14. That in the claim application, it is mentioned that the deceased was a labourer, but, during the cross-examination AW1 Jattu Prajapati states that his son was a student and on that day, he was going to appear for Daroga Examination. Moreover, AW2 Sheo Lal Prajapati in his cross-examination stated that ticket of deceased was given to him after the postmortem. It is not possible that the same is seized by the I.O. Of the case and kept with case record.
15.That both the witnesses were examined on behalf of the claimant not seen the incident, therefore, his evidence is not admissible as an evidence for concluding the case.
16.That the ground made in this memo of appeal is not tenable in the eye of law and the instant appeal is liable to be dismissed by this Hon'ble Court.
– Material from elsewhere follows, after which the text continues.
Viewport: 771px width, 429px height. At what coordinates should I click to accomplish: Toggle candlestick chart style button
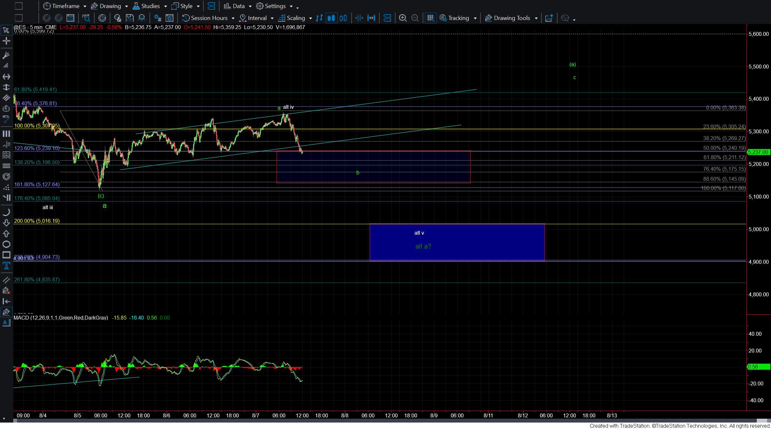(x=331, y=18)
17. That the claimant completely failed, his son died in an untoward incident as defined under Section 123(C)(2) of the Railways Act, 1989 or his son was fell down from any running passenger train."
11. After hearing learned counsel for the parties and on the basis of materials brought on record, admittedly, the deceased (Rakesh Kumar Prajapati) was traveling by train from Nagar Utaari to Daltonganj Railway Station by Chopan- Gomoh passenger train on 14.06.2011. His dead body was found near the East Cabin of Garhwa Road on 14.06.2011 and has suffered fatal injury.
The issue no.1 with regard to the bona-fide passenger has already been decided by the learned Tribunal in favour of the appellant. But presumption has been drawn by the Railway Claims Tribunal that such as accident can only be caused, if the person has stretched his body out of bogie and hits by the pole. Since no contrary evidence has been brought on record, as such, in view of the judgment passed by the Apex Court in the case of Prabhakaran Vijaya Kumar (supra), this Court is inclined to accept the contention of the appellant. So far the discrepancies in the evidence of A.W.1 is concerned, that whether the examination for the post of Daroga was on 14.06.2011 or 11.09.2012 this is not going to change the merit of the case, as such, this part of the evidence ought to
have been discarded by the learned Tribunal by adjudicating the issues with regard to untoward incident as defined under Section 123(c)(2) of the Railways Act, 1989. Railway has not brought any evidence to establish that the case comes under the exceptions (a) to (e) of Section 124 A of the Railways Act, 1989, as such, in view of the reasoning as stated above, this Court is inclined to allow the appeal by setting aside the impugned judgment.
12. Accordingly, the judgment dated 20.08.2013 passed by learned Member/Technical, Railway Claims Tribunal, Ranchi Bench, Ranchi in Case No.OA(IIU)/RNC/2012/0010 is hereby set aside.
13. Railway is directed to indemnify the compensation @ Rs.8,00,000/- or Rs. Rs.4,00,000/- with interest @ 7.5% from the date of filing of the claim application till the date of actual payment, whichever is higher in favour of the claimant in view of judgment rendered in the case of Radha Yadav (supra).
14. Accordingly, the instant Miscellaneous Appeal is allowed.
(Kailash Prasad Deo, J.) Sandeep/R.S.